Esse trabalho vem se somar a outros que já vinham apontando a conexão entre crenças e valores -- é mais fácil a uma pessoa, que adere a um certo valor A, aceitar uma crença B se ela lhe parecer compatível com A -- e, também, a estruturação das crenças em redes, em que a conexão lógica ou afetiva entre uma nova crença proposta e as crenças pré-existentes pode fortalecer ou enfraquecer sua chance de adoção.
Há até um estudo sugerindo que as pessoas são capazes de considerar alegações contraditórias entre si igualmente plausíveis, desde sejam, ambas, compatíveis com uma crença mais ampla -- por exemplo, pessoas que acreditam que o governo americano mente sobre terrorismo podem achar "altamente provável" tanto que Osama bin Laden ainda está vivo quanto que ele já estava morto muito antes de sua execução ter sido anunciada.
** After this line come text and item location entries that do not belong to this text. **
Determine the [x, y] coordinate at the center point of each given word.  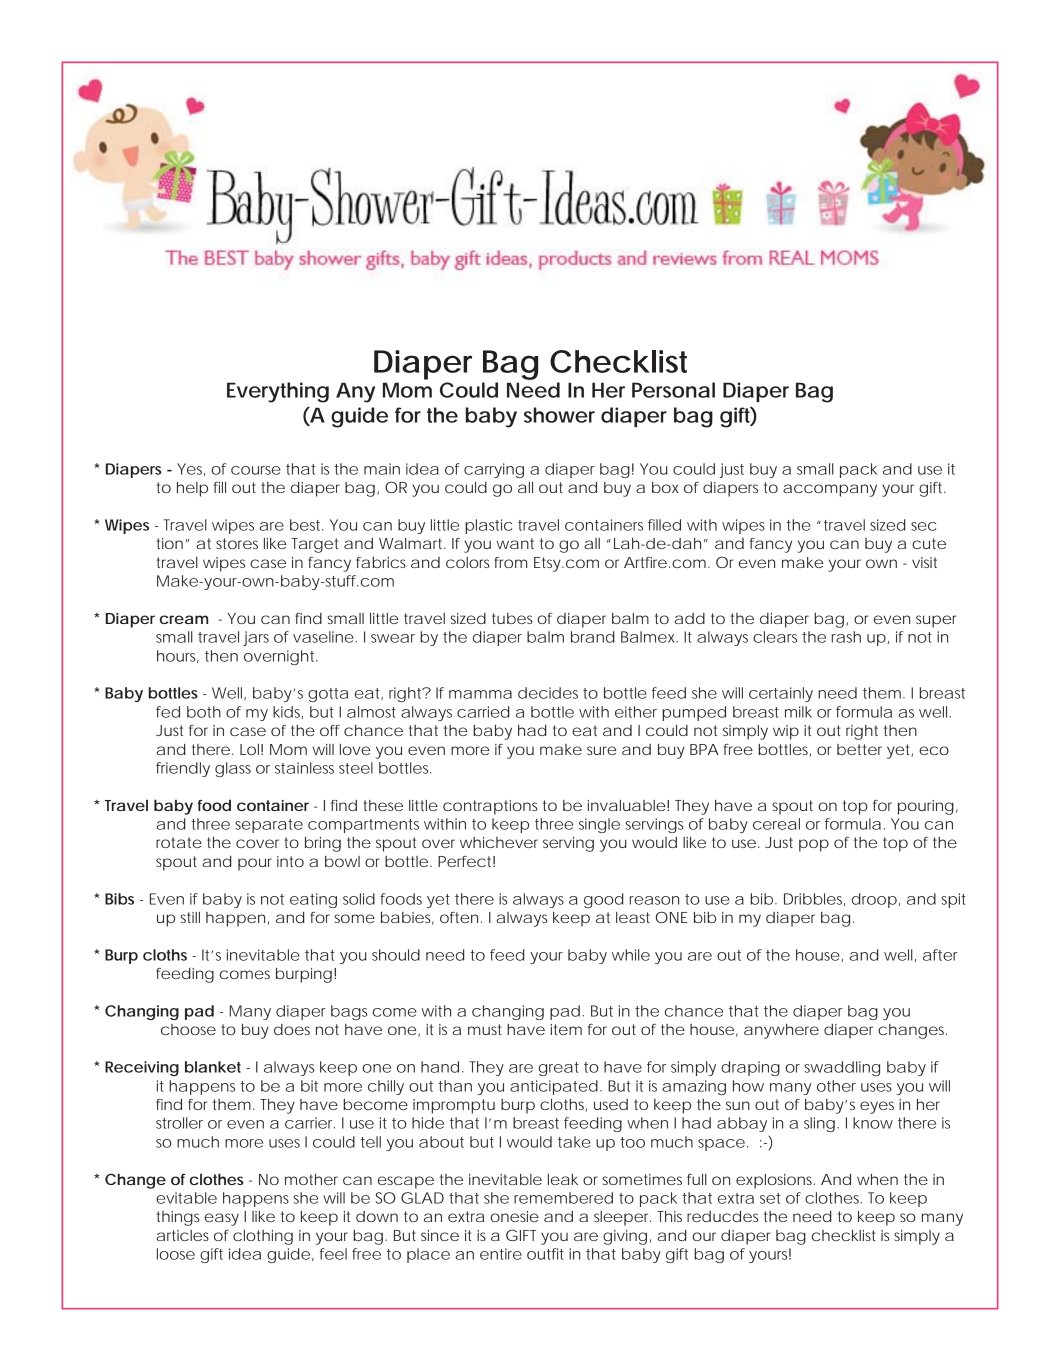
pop [814, 845]
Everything [278, 392]
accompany [830, 490]
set [770, 1198]
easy [222, 1219]
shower [559, 415]
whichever [499, 842]
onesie [515, 1216]
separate [269, 826]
Confesso que vejo trabalhos como esse da comparação entre "exemplos do passado" versus "exemplos do futuro" com um certo grau de ambiguidade ética: há uma zona nebulosa entre a persuasão emotiva e a desonestidade intelectual. Exemplos deveriam ajudar as pessoas a pensar sobre o que está sendo discutido, não distraí-las da questão em tela.
No entanto, não há nada de essencialmente errado em enquadrar uma mensagem de modo adequado para o público que se pretende atingir. De fato, é possível argumentar que o que mais se precisa hoje do mundo é de uma maior preocupação com esse tipo de enquadramento, ao menos da parte de quem acredita ter causas importantes a defender: certas pessoas convencem-se fácil demais de que a pureza e a urgência de sua causa fulguram de tal modo nos céus do Novo Mundo que quem não as enxerga de imediato é cego, idiota ou inimigo.